TASK TO CARRY OUT => Output the following data exactly.

Pixel coordinate grounding data:
▼

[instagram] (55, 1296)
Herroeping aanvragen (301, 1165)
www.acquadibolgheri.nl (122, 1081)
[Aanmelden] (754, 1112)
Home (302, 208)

▲

RESPONSE =>
[instagram] (55, 1296)
Herroeping aanvragen (301, 1165)
www.acquadibolgheri.nl (122, 1081)
[Aanmelden] (754, 1112)
Home (302, 208)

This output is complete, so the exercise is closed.